#### Exercise
Where the entries below show "Viewport: 1280px width, 648px", begin there and print that line and all following lines exactly, through the last, omitting pictures.

#### Records provided
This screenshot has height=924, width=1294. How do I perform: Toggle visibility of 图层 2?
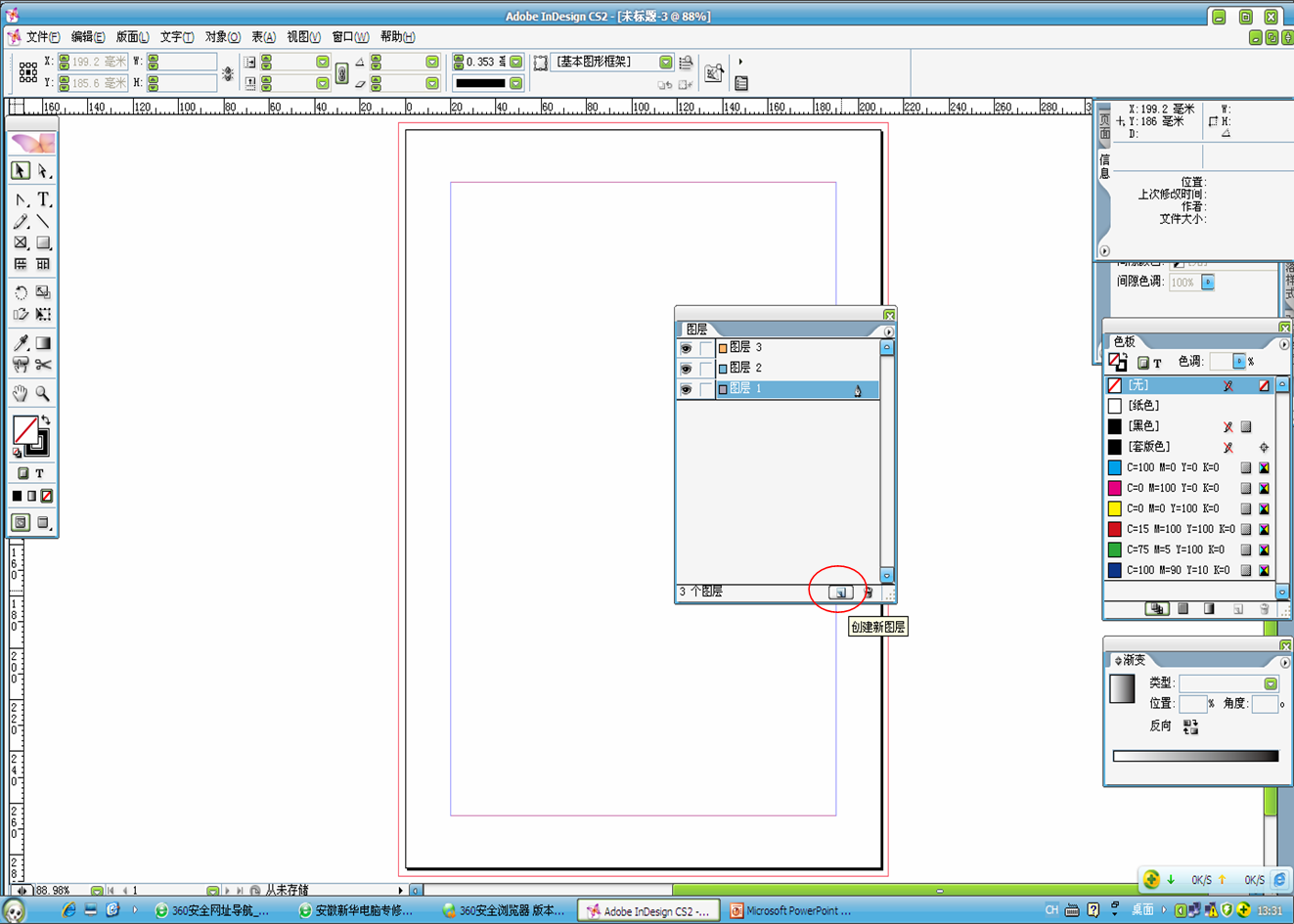pyautogui.click(x=686, y=369)
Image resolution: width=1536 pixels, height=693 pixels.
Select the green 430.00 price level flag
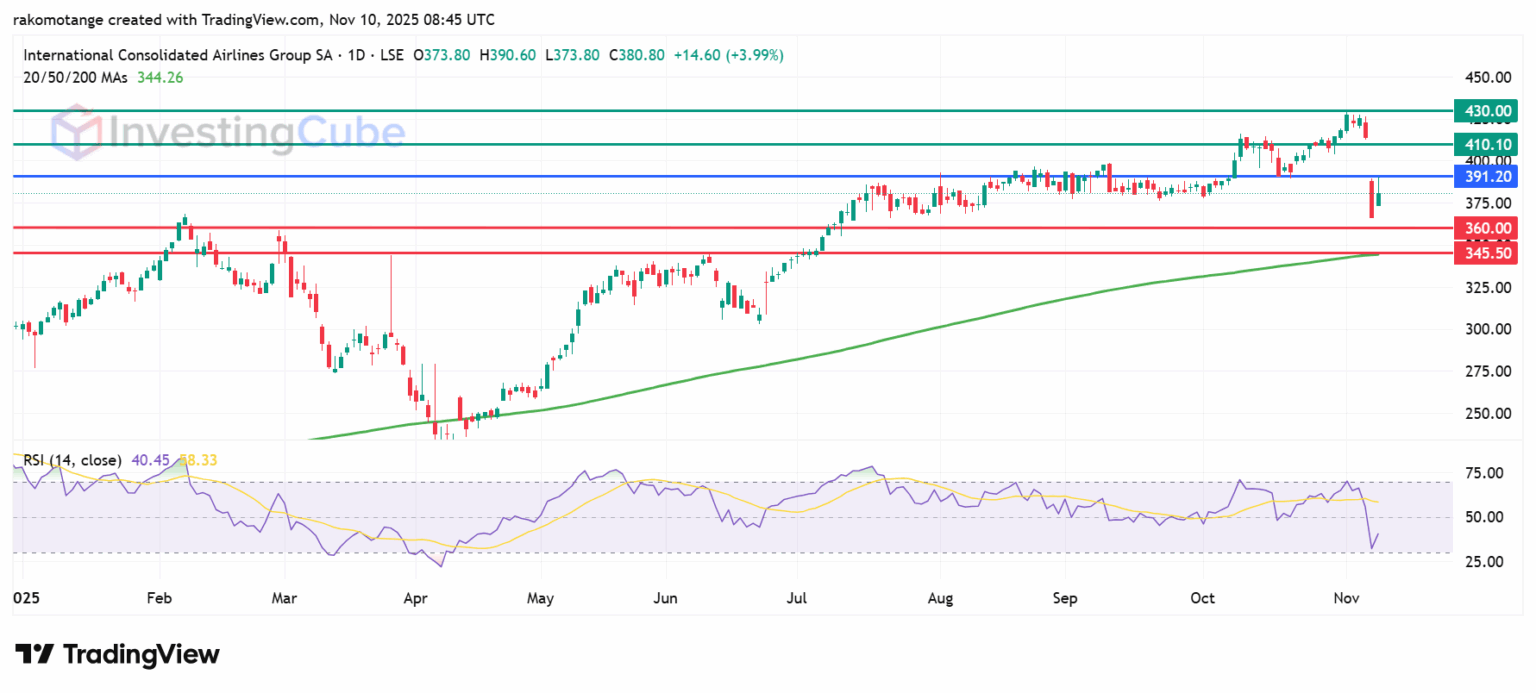click(1487, 110)
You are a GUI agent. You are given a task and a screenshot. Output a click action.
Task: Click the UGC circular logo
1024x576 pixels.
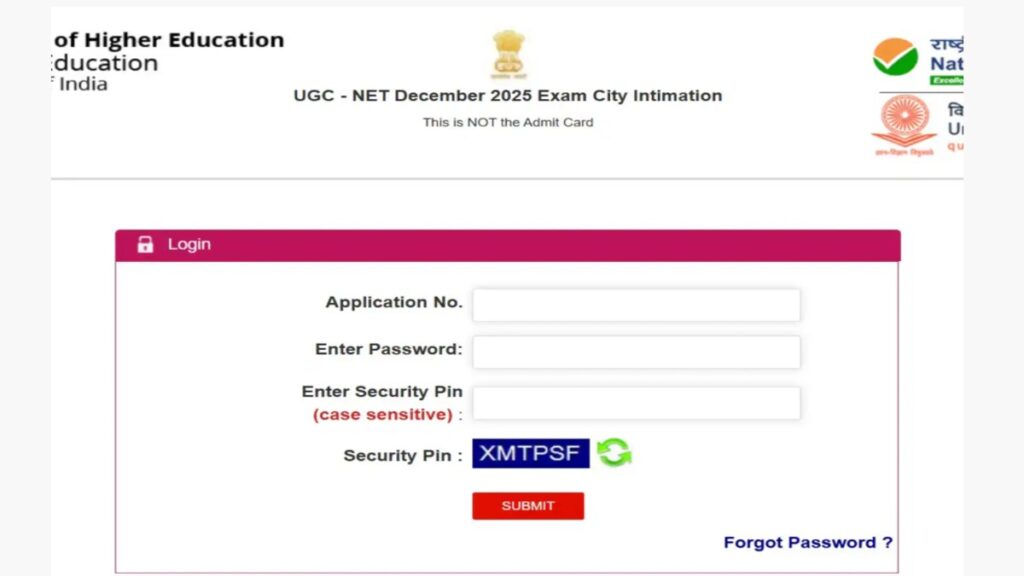point(904,122)
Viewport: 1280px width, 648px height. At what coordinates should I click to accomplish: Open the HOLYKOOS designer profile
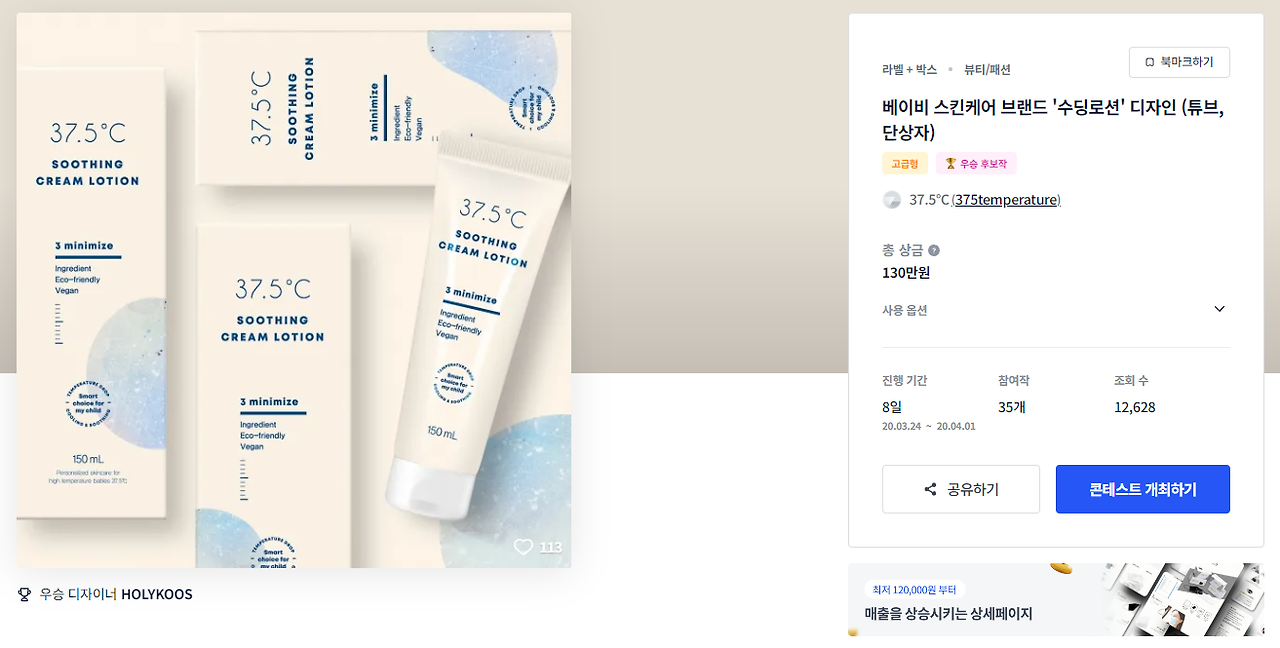(157, 594)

#### Response to the exercise
Viewport: 1280px width, 648px height. At what coordinates should I click to accomplish: Open the HOLYKOOS designer profile
(157, 594)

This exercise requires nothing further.